The idea of interacting with our virtual doorbell through applications like Ring is naturally attractive. No longer stuck at home waiting for a delivery or a service tech, we can simply wait for the message to come through that somebody is on our doorstep.
But wait. Are you aware that the very same device and application you bought in order to make your life easier could actually be a way in for a digital attack on your home network that can then travel through to other smart endpoints? As well as your Wi-Fi router, DVR, computers and more?
Earlier this month, the Mirai and Bashlight botnet attacks flooded Dyn, one of the largest domain name service providers in the world, causing Internet outages affecting Twitter, Box, GitHub and more.
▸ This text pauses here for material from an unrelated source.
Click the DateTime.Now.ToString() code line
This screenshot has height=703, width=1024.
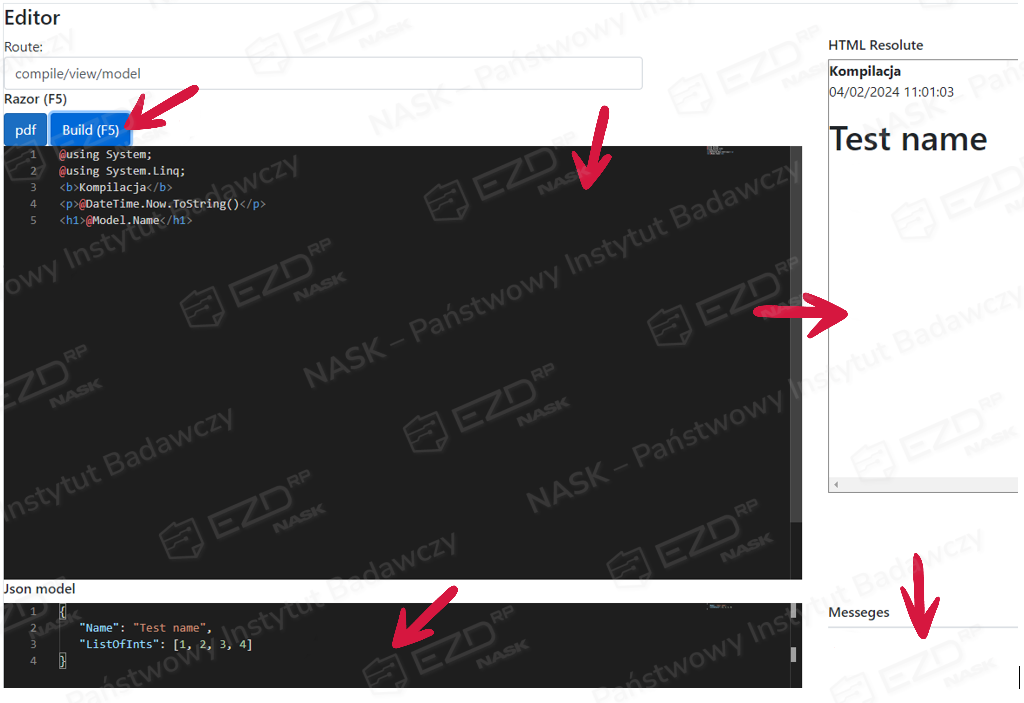(x=162, y=204)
The attacks happened so fast it was initially hard to keep up with the impact. In the U.S., given the media attention being paid to the upcoming Presidential election, the reporting around this largest Distributed Denial of Service (DDoS) attack was minimal - until Twitter was down.
But the loss of Twitter for politicians is nothing compared to what the real implications of DDoS attacks through the Internet of Things (IoT) may be in the near future.
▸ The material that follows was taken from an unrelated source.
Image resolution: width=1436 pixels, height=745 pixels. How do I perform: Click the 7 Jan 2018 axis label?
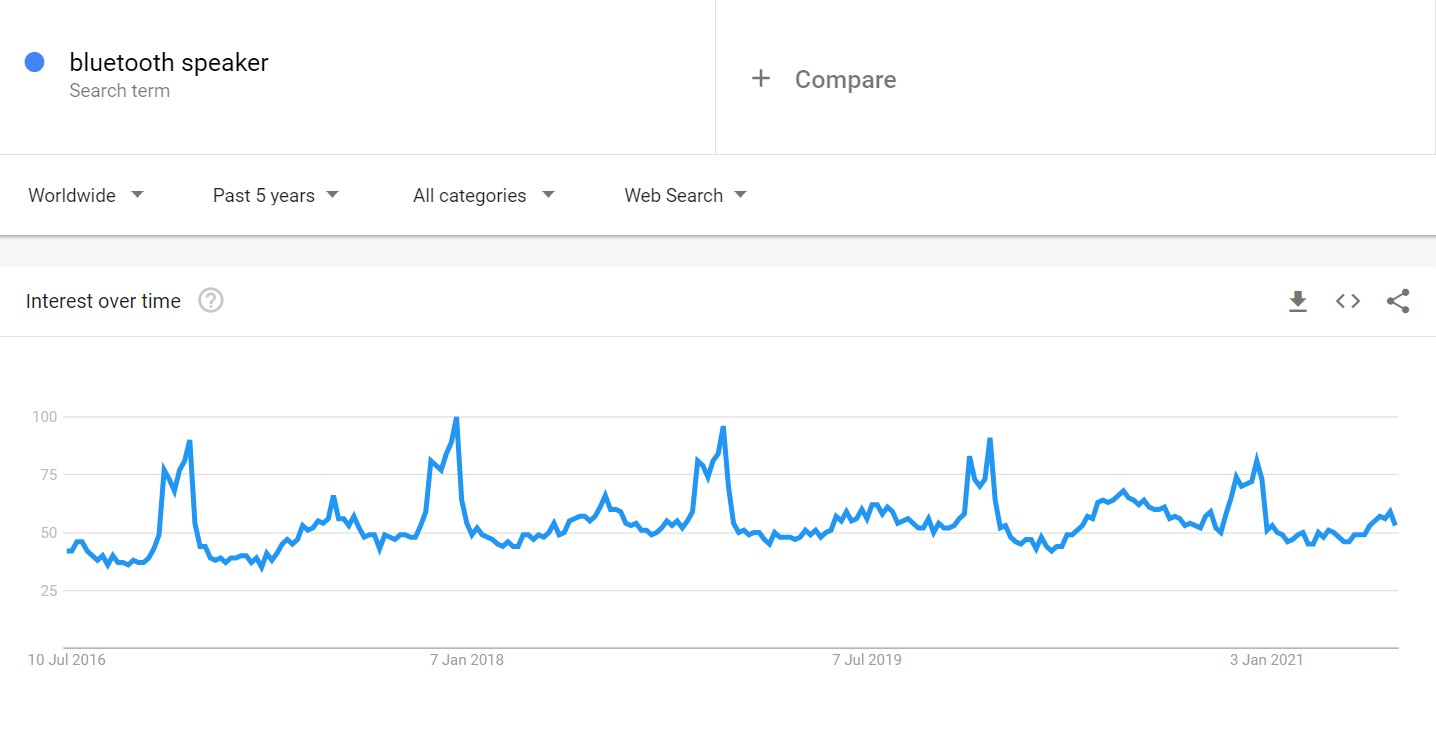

While you bought Ring to secure your home, you may not have imagined that Ring could actually become one more vulnerability point for those virtual thieves who come into your home - and your digital life - to rob you of your identity, your bank account information, and more.
In an interview last week with CTO and COO of Corero Network Security, Dave Larson, I learned a lot about the "October Surprise" and how it is impacting and potentially dramatically limiting the potential of smart home invasions and more.
Given increasing data showing the DDoS attack was mounted by the Mirai botnet, which includes smart home Wi-Fi routers and IP video cameras that began sending massive numbers of requests to Dyn's DNS service after the code for the Mirai botnet was released publicly, Larson said "Awareness is key. Consumers and their service providers and the IoT ecosystem can all reduce risks by understanding how criminals are able to hack and attack our connected lives, and taking steps to protect ourselves as consumers and demanding that our Internet Service Providers also protect us in the event of another attack."
"Mirai malware looks for and commandeers connected consumer devices that are protected only with default passwords and user names," Larson explained. "Because there is so little awareness about the vulnerabilities associated with something like a simple WiFi router, automated thermostats, and doorbells or IP security cameras, consumers are setting these things up without changing the password. Since the defaults are the most always identical in mass produced devices, the attackers' code can easily take over these devices begin sending requests by the millions, flooding the internet within minutes."
So, when we meet at the intersection of IoT and RTC - are the risks magnified? Yes. When the attacks are able to get in through, let's say, your Ring doorbell, then travel to your personal computers. Because the IoT is relatively new, and because consumers largely have not been educated about the importance of securing their smart devices, not just their laptops, tablets and phones, it is, to quote Larson, "the Wild Wild West."
"It's frighteningly simple to attack the IoT compared to having to phish for human error in order to compromise a PC or phone," Larson said. "Sservice providers like Level 3, AT&T, Verizon, Time Warner, Century Link and more, here in the U.S., are paying attention because regardless of where a DDoS attack comes from, if they are not prepared their services will go down, and essential cloud based services for businesses, not just consumers, can be compromised."
We asked Larson what consumers can do to ensure their smart homes do not become part of these attacks, which then presents a threat to their lifeline real time communications including voice and other messaging services.
"It may sound overly simple," Larson said, "but change your user name when you install the device, and change the password. Common and default passwords are so easy to hack, and when your DVR is attacked, that one device can open up the spread of the attack to other systems including your computer where the attackers could steal bank account and credit card information, and more."
Larson also suggested that Internet Service Providers add real time mitigation technologies to their network management stack. "Real time security solutions enable ISPs to immediately sense and stop new attacks, including DDoS. And all these service providers can benefit from continuing to collaborate, sharing real time information and building standards while adopting the highest quality security solutions since internet traffic is constantly being shared through interconnection agreements."
Speaking of the political climate, we asked Larson what government agencies and other organizations should do to reduce and eliminate these criminal activities being launched on the Internet of Things?
"I am confident several government agencies are analyzing the Mirai and Bashlight attacks," Larson said. "It's now a matter of public safety security as well as economic security given the enormous and growing reliance on the internet to conduct business in the U.S. and around the world."
Many IoT innovations are truly fantastic, yet it is clear that while we continue to imagine and build our connected futures, our "smart" connected futures will need to include secure applications and services, so attacks against things and people, against IoT and RTC, are identified, managed and mitigated in real time and we are not left vulnerable to attacks that may have unwittingly been made possible through the "progress."